* INSTRUCTIONS FOR THE TASK
This exercise calls for the records to be returned exactly, with images removed.

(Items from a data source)
____________
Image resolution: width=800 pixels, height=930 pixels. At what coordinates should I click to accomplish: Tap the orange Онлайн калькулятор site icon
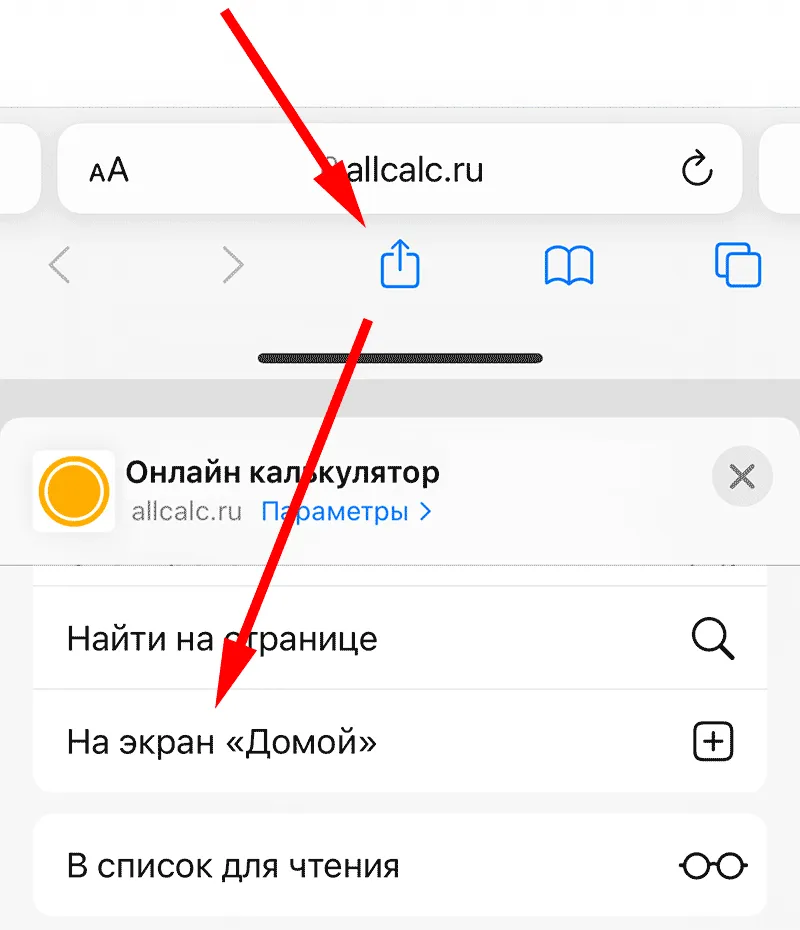(74, 491)
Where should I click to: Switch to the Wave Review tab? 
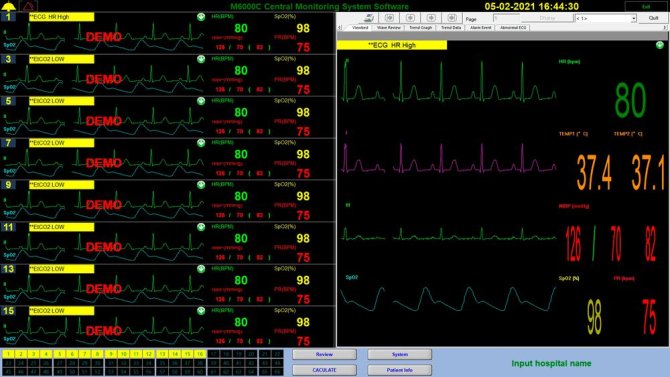(x=389, y=27)
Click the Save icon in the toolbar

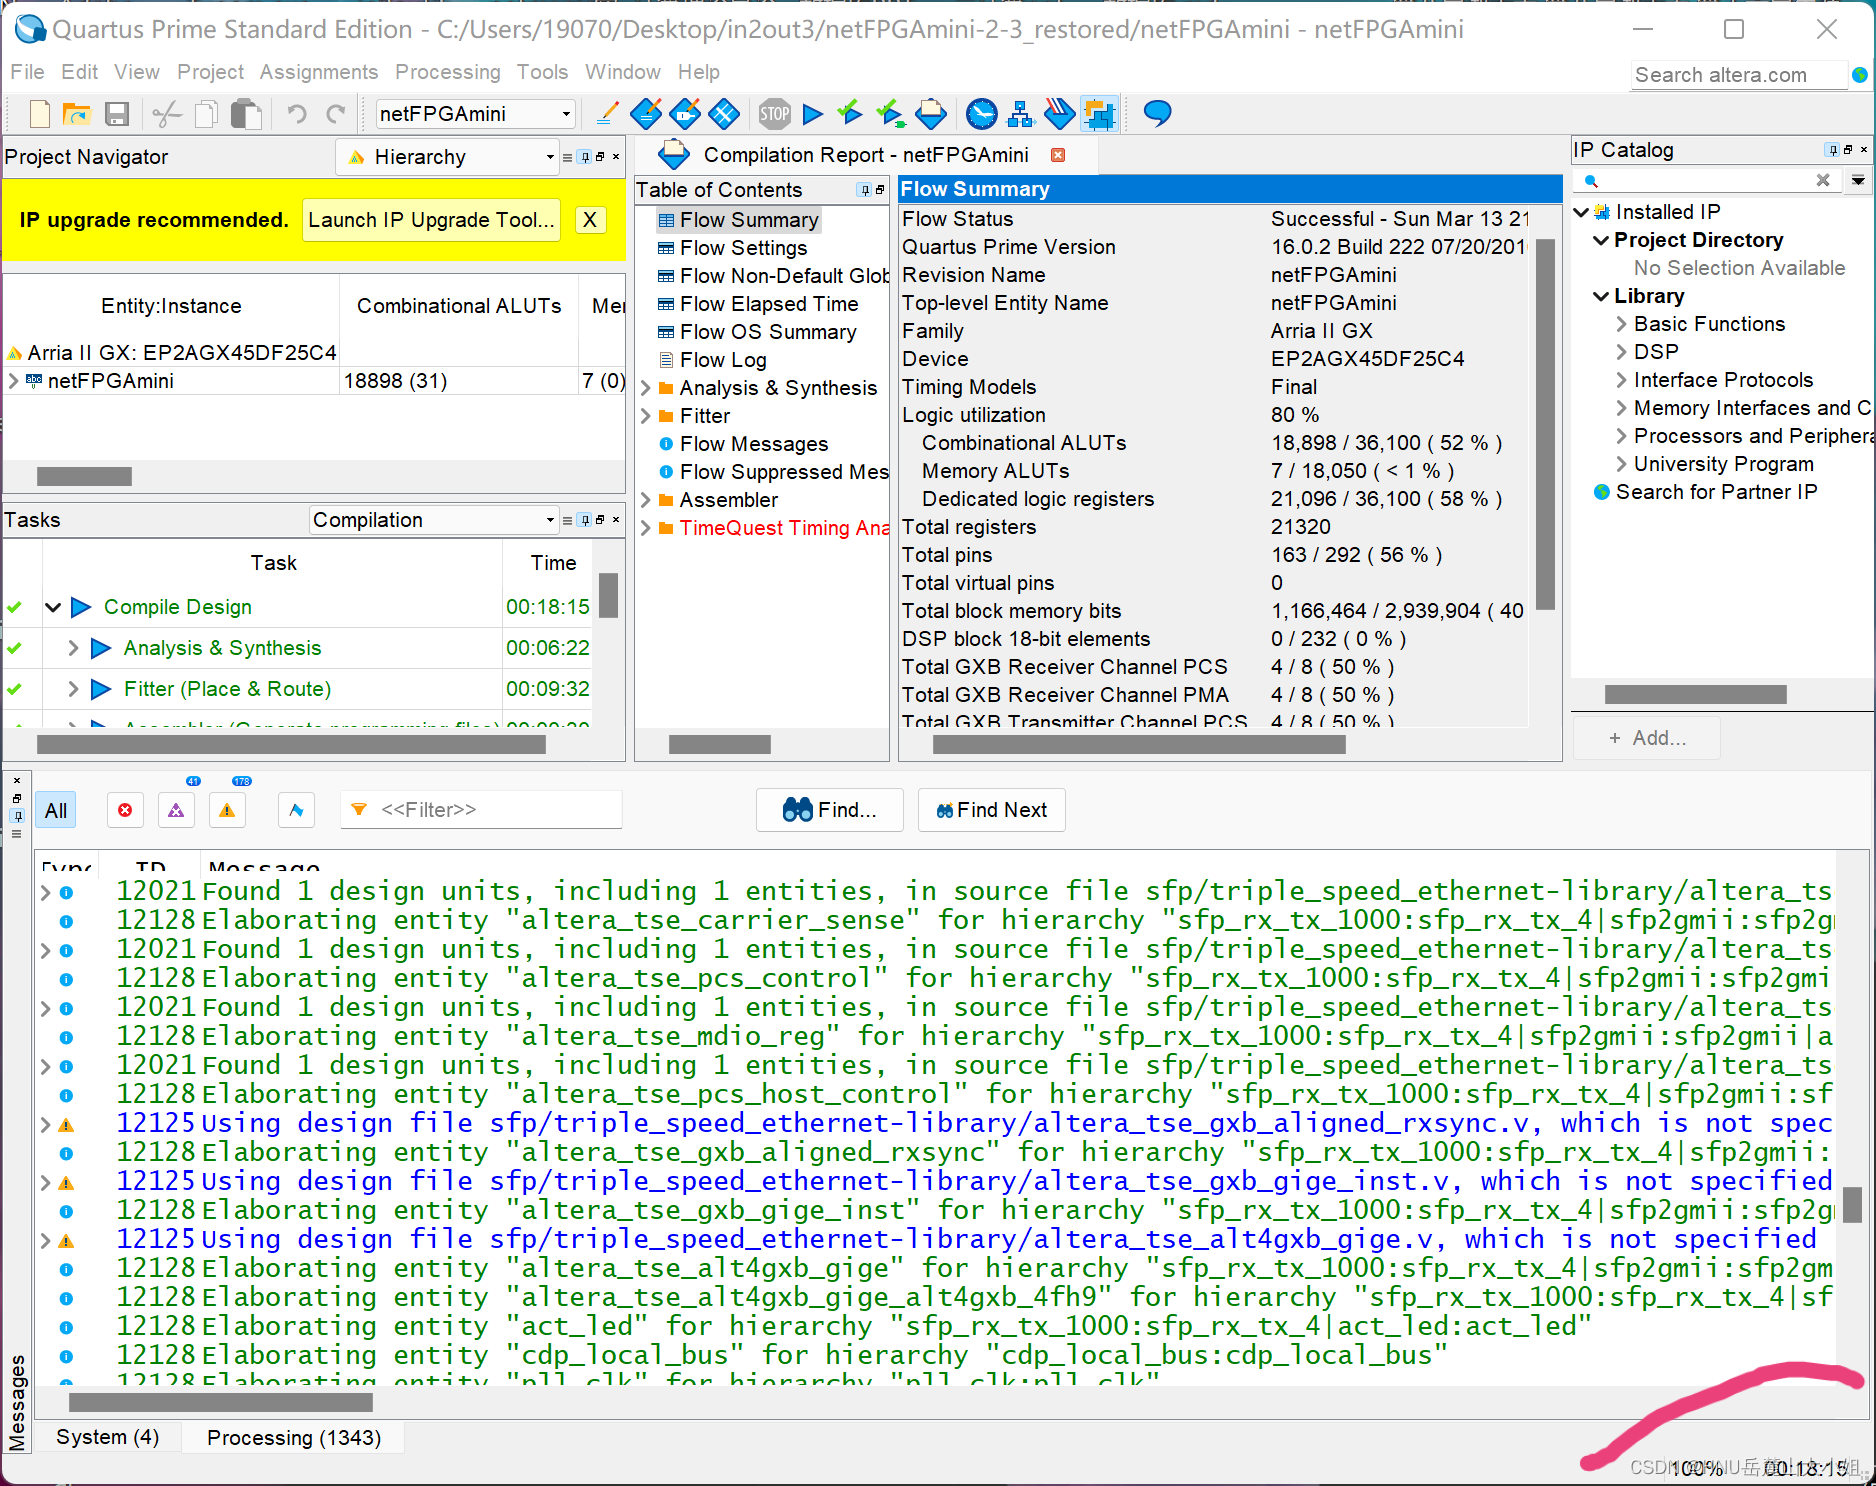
____________
* WRITTEN RESPONSE
Image resolution: width=800 pixels, height=930 pixels. At what coordinates should I click to accomplish: Tap the orange Онлайн калькулятор site icon
(74, 491)
Where should I click to: Switch to the Wave Review tab? 
(x=389, y=27)
Click the Save icon in the toolbar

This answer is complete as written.